Propos recueillis par Claude RIVA le 22 février 2002, transcrits par Marie-Hélène SABARD


RevueJean Samuel. – En mars 1946, quand nous nous sommes retrouvés, Primo Levi m'a écrit : "Que nous le voulions ou non, nous sommes des témoins et nous en portons le poids." En effet, lui avait commencé à écrire et à témoigner dans les écoles, les lycées, les collèges, tandis qu'à moi, il m'a fallu à peu près trente-cinq ans pour pouvoir enfin parler, raconter…
Aujourd'hui, comme chaque fois que je témoigne, je pense à tous ceux qui sont restés à Auschwitz : juifs, tziganes, résistants, homosexuels… Plus d'un million de personnes – le chiffre exact, on ne le connaîtra jamais – arrêtées, déportées, souvent gazées le jour même de leur arrivée.
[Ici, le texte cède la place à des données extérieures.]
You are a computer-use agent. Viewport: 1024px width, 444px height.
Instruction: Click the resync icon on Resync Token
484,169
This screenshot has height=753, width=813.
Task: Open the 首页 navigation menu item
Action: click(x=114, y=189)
Je pense en particulier à ma famille proche, arrêtée en même temps que moi : mon père, un jeune frère de dix-sept ans, Pierrot, trois oncles et deux femmes – ma mère et une cousine. Étonnamment, les deux femmes sont rentrées…
Quoi qu'on fasse, on ne peut pas oublier. J'essaie de témoigner – je continuerai tant que je le pourrai. Et je vous remercie de m'en donner l'occasion car ce ne sera pas éternel : nous avons, nous tous qui témoignons en ce moment, ce problème de la transmission. C'est probablement grâce aux initiatives comme la vôtre que nous aurons une chance de survivre et de témoigner de notre histoire.
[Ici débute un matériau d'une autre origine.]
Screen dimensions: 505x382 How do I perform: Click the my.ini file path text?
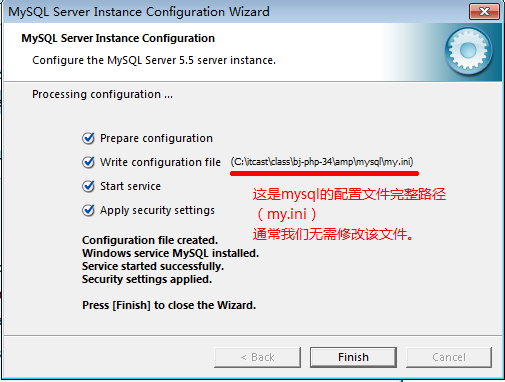(322, 162)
Nous avons été arrêtés le 2 mars 1944…
Nous avons été arrêtés le 2 mars 1944, assez tard, dans un tout petit village du Lot-et-Garonne, près de Villeneuve-sur-Lot. C'est la Gestapo d'Agen qui nous a arrêtés, sans doute suite à une dénonciation, mes oncles étant dans la Résistance. Nous n'avons jamais pu prouver cette dénonciation : la Gestapo avait tout détruit.
Ils sont arrivés avec une petite camionnette et ont fait un tri dont j'ignore les raisons : ils ont choisi huit personnes – il n'y avait pas plus de places dans leur camionnette – sur les dix-huit membres de ma famille qui habitaient cette grande maison. Nous avons été emmenés en prison à Agen, puis à Toulouse, tout près de l'université où j'avais fait mes études, et ensuite à Drancy, dix jours. Le 27 mars 1944, nous avons quitté Drancy par le soixante-dixième convoi – sur les soixante-quinze partis entre mars 1942 et juillet 1944.
À ce propos, je voudrais tout de même donner quelques chiffres : 76 000 Juifs ont été déportés depuis Drancy et, en 1945, nous sommes rentrés très exactement 2 251. Ce ne sont que des chiffres mais, derrière les chiffres des personnes manquantes -soit près de 74 000 -, il y a des bébés, des enfants, des adultes, des malades, des personnes âgées… Il ne faut pas oublier cela : c'est essentiel.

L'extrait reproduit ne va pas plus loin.